What is Sole Proprietorship?
Sole proprietorship holds many benefits as compared to other entities for those people who are starting a new business with comparatively less risks. It is best for small and medium businesses or for professionals who do not want to be associated with others.
However, it isn't easy to raise capital to scale the business in Sole proprietorship . Sole proprietors have limited avenues for raising capital such as Investment of own savings, taking out loans to support the business, advances from commercial banks or borrowing from finance companies, no way of raising Equity Capital, Unlimited Liability, Difficulty in Obtaining Funds, Higher Tax Incidence and a few more.
Hence, it’s difficult to build a big business as a single person as Sole Proprietorship is seen to hamper growth with time. So, if one is looking to expand his/her business then it is advisable that this structure should be converted to another form once achieving growth to a sustainable level. It is very common for sole proprietors to convert their business into partnerships and private limited companies and others after business starts growing. The conversion process is possible and you can always choose to do so. But due to a ton of information scattered online, many people get confused. In this article we’ll discuss how you can convert your sole proprietorship business to a legal entity.
Conversion of Sole Proprietorship to Pvt. Ltd
The proprietor should ensure compliance with the following requirements before beginning the conversion:
- The owner of the sole proprietorship needs to be one of the directors of the limited company.
- A minimum of two directors are a must . One of them can be the proprietor himself, and the other can be any individual.
- The directors need to have their Director Identification Number (DIN) as a prerequisite to incorporation.
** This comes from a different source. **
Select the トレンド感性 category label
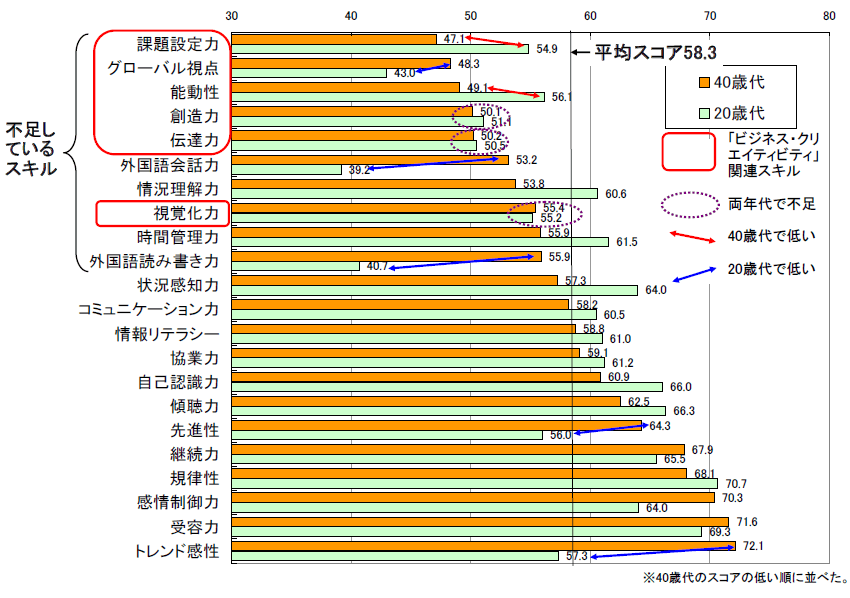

- The company needs minimum of two shareholders, and they can be the same as the directors.
- Minimum authorized capital of 1 Lakh rupees.
The procedure to form a private limited company from a business with sole proprietorship registration is to first form the private limited company and then take over the sole proprietorship through a Memorandum Of Association (MoA) and transfer all benefits and liabilities to the limited company.
Important Conditions while Conversion
- A takeover agreement or sale agreement needs to be entered into between the sole proprietor and the company.
- All the assets and liabilities of the sole proprietorship must be transferred to the new Pvt. Ltd. company.
- The shareholding of the proprietor should not be less than 50% of the voting power, and the same must continue to be held for a period of 5 years from the date of the succession.
- The sole proprietor does not receive any benefit or consideration, directly or indirectly, in any form or manner, other than by way of allotment of shares in the company.
Converting Sole Proprietorship to One Person Company (OPC)
One person company is an improved and better form of a sole proprietorship firm and thus conversion of sole proprietorship into One Person Company is a good business decision.
- An individual can form a company with one single member and one director. The director and member can be the same person but can be a member in only one OPC
- One shareholder must be a resident of India.
- It shall have a minimum of one director, Only individuals can be designated as directors.
- The minimum authorized & subscribed share capital capital of Rs.1 lakh is prescribed.
- The name of the OPC should be unique and should not be similar to any existing company name or trademark.
- A person must be appointed as nominee.
Step 1 – Obtaining Director Identification and Digital Signature Certificate
Step 2 – Applying for name approval by submitting Form SPICe+ 32 application. The name should comply with the guidelines of the Ministry of Corporate Affairs & shall be ending with the words ‘(OPC) Private Limited’.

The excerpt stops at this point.